PDA

Zobacz pełną wersję : [MkIII] Pompa wspomagania czy przekładnia?



boro2511
16-06-2011, 23:51
Witajcie Panowie,
Przed 2 tygodniami wybrałem się naszym mondeo w dłuższą trasę (150 km tam i z powrotem). Auto zachowywało się absolutnie bez zarzutu. Kiedy parkowałem pod domem zaczął się podczas kręcenia kierownicą dziwny dzwięk połączony z chrobotaniem. Nieco zdziwiony, po krótkim odpoczynku odpaliłem kompa i na naszym szacownym forum zacząłem szukać...
Wychodziło,że pompa wspomagania zakończyła swój żywot. Na drugi dzień potwierdziło się,że płyn w zbiorniczku był lekko spieniony więc "byłem w domu". Wkonałem telefon do znanego wrocławskim forumowiczom mechanika i umówiłem się na wizytę.
Po kilku godzinach od pozostawienia auta w warsztacie, pan zadzwonił do mnie i potwierdził diagnozę. Zdecydowałem się na zakup części regenerowanej na terenie Wrocławia, pojechałem po nią, uiściłem 4 stówki i dostarczyłem mechanikowi.
Na drugi dzień zgłosiłem się po odbiór auta, zapłaciłem kolejne 2 stówki za robotę (z wymianą płynu) i zostałem poinstruowany, że "przez jakiś czas-max 3-4 dni" pompa się będzie jeszcze odzywać, ale potem wszystko wróci do normy...
Samochodem jeździ moja żona, która będąc na macierzyńskim używa go jedynie do odbioru drugiej naszej pociechy z przedszkola. Nie są to duże przebiegi-coś około 8-9 km dziennie...

> _ZADANIA ĆWICZENIOWE_:
A - Jak brzmi po angielsku zdanie „Auto zachowywało się absolutnie bez zarzutu.” z wpisu o pompie wspomagania?
B - Wznów wpis o pompie wspomagania w mondeo i pisz dalej od jego ostatniego zdania.

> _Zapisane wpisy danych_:

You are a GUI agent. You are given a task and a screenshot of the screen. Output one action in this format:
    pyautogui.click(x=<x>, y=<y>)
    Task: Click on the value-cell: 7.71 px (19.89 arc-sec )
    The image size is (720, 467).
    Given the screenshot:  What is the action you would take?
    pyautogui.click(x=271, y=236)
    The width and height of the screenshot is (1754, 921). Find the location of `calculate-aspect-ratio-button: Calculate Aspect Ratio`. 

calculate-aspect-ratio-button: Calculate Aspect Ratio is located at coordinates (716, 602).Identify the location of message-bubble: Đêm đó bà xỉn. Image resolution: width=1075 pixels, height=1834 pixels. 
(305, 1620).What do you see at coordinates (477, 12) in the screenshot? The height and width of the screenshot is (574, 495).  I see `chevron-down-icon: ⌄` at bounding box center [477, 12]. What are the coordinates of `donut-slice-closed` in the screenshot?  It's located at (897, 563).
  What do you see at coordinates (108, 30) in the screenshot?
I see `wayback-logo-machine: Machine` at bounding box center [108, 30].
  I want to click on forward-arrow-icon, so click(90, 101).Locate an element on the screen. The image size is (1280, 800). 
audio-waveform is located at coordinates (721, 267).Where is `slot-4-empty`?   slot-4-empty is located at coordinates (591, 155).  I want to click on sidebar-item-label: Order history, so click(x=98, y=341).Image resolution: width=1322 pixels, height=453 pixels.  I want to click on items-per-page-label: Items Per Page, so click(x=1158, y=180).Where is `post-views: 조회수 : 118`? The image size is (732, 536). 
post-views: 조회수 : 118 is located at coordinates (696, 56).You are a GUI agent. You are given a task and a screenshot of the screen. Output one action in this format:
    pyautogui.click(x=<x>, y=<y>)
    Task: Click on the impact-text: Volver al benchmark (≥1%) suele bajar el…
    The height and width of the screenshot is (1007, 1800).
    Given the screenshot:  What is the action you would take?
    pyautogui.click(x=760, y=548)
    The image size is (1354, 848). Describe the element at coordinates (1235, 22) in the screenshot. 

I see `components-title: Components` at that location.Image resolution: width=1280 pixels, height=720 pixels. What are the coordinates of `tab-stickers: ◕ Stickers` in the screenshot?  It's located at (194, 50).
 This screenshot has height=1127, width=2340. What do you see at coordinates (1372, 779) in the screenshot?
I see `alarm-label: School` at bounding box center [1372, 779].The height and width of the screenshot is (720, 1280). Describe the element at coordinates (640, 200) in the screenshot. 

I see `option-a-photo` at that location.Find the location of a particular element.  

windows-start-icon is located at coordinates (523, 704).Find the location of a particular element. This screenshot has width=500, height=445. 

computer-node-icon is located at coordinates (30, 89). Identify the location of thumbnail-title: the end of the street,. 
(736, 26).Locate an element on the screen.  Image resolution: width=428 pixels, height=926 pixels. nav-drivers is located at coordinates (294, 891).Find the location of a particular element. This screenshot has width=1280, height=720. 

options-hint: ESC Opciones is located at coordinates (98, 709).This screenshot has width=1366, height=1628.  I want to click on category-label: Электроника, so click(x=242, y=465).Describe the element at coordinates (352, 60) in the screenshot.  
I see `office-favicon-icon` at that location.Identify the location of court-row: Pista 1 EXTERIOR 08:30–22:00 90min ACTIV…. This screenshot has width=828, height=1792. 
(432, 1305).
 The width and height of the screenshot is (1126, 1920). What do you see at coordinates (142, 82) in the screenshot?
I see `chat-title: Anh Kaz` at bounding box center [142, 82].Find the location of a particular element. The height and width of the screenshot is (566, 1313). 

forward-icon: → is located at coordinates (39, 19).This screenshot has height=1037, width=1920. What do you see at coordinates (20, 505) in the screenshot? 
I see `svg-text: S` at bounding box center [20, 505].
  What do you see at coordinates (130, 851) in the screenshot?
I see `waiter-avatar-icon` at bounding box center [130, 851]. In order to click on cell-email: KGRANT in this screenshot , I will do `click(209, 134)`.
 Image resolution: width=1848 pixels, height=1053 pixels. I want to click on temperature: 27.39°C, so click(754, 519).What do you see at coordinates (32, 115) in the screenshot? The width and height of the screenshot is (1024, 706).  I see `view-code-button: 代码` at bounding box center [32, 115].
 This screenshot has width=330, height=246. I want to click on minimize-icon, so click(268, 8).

> _WYNIKI ĆWICZENIA_:
A - The car behaved absolutely flawlessly.

B -
Na pytanie zadane po 4 dniach "jak tam-ucichła ta pompa czy nie?" stwierdziła,że nic się nie zmieniło. Wsiadłem więc sam wieczorkiem i postanowiłem się z 20 minut przejechać. Faktycznie, dalej się odzywała z tym,że gdy auto wprawione było w ruch było to mniej słyszalne. Najgorzej słychać przy wolnej jeździe bądź maenwrowaniu w miejscu (wtedy przy kręceniu odczuwałem jakby lekkie opory,podczas których dzwięki się nasilały). Do tego otrzymałem informację od żony, że kiedy po nocy odpala go pierwszy raz, pierwsze ruchy kierownicą są bez absolutnie żadnych dzwięków(?)...Dopiero po chwili pompa znowu się odzywa:-(
Jako,że nacodzień nie dysponuje zbyt czasem, dzwonie najpierw do gościa od którego zakupiłem pompę i mówie mu jak jest. Pan nieco zdziwiony,ale bardzo uprzejmy poprosił mnie o sprawdzenie poziomu płynu w zbiorniczku a najlepiej jakbym do niego podjechał.
Cięzko było z czasem, ale dziś mi się udało. Pan podczas mojego kręcenia kierownicą zmarszczył czoło a następnie odkręcając korek stwierdził,że "...nie podoba mu się płyn bo powienien być malinowy". Mój był faktycznie raczej różowawy, ale nic, łapie za słuchawkę i dzwonię do mechanika z pytaniem jaki płyn został zalany. W odpowiedzi usłyszałem,że Mobil 200 coś tam, dokładnie nie pamiętam.Rozłączyłem się. Stanęło na tym,że pojeżdże jeszcze z tydzień i zobaczymy bo według sprzedawcy pompy do pełnej ciszy potrzebuje 300-500 km. Auto po wymianie zrobiło max 100...
Najzabawniejsze jest jednak to,że pan stwierdził (zaznaczając od razu,że to nic pewnego), że mogła ulec uszkodzeniu przekładnia...Trochę mnie to dziwi,że mechanik tego nie stwierdził....
Co radzicie? Może podjechać gdzie bliżej i wymienić płyn raz jeszcze (na bardziej malinowy) czy jeszcze poczekać zanim na poważnie zabiore się za obu panów szpeców?
Nie lubie płacić 2 razy za to samo, tzn za płyn jeszcze zdzierże, ale co robić-brać drugą pompe na reklamacje czy raczej zupełnie gdzie indziej potwierdzić usterkę przekładni?
Cene takowej na allegro już sprawdzałem (600-700 pln), ale wkurze się jak się okaże,że to od początku było to...
pozdrówki...
P.S
A już na dniach miałem go sprzedawać z myślą o przesiadce na nowszego...:-)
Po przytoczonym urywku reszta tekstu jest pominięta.